◆ **Task requirements**
Beginning with the line where "How do I perform: Click" appears, restate each line word for word until the data ends. Pictures do not go in.

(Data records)
BEGIN

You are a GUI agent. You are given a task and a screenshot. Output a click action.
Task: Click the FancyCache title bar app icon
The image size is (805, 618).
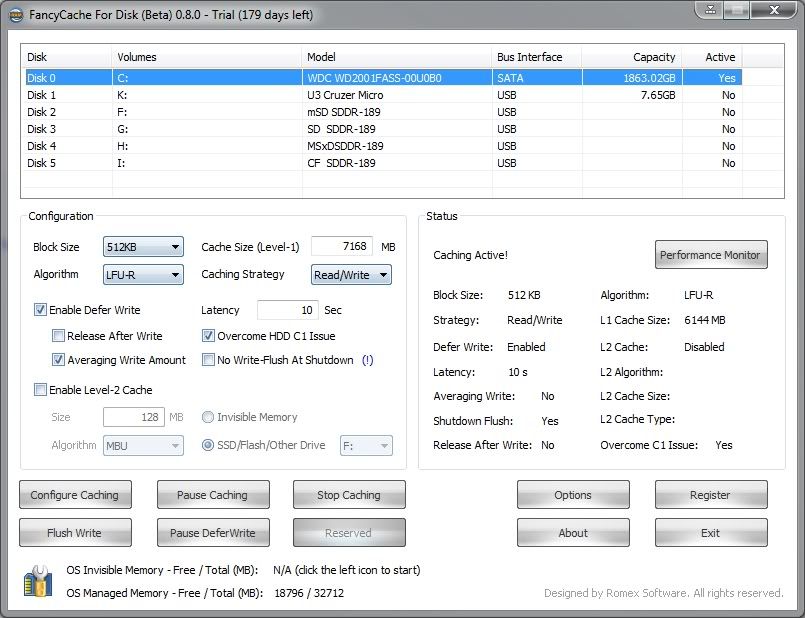click(x=13, y=12)
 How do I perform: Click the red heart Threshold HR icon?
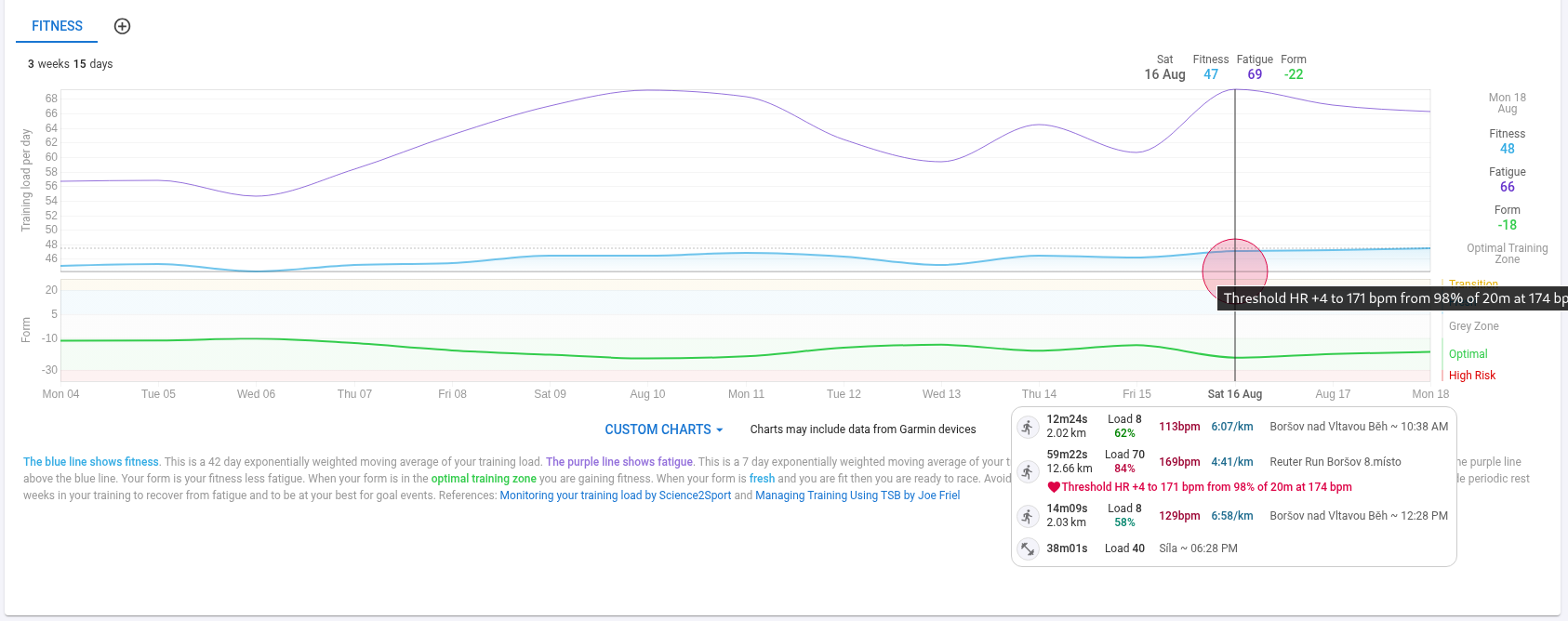click(x=1054, y=487)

END

◆ **Exercise response**
 How do I perform: Click the red heart Threshold HR icon?
click(x=1054, y=487)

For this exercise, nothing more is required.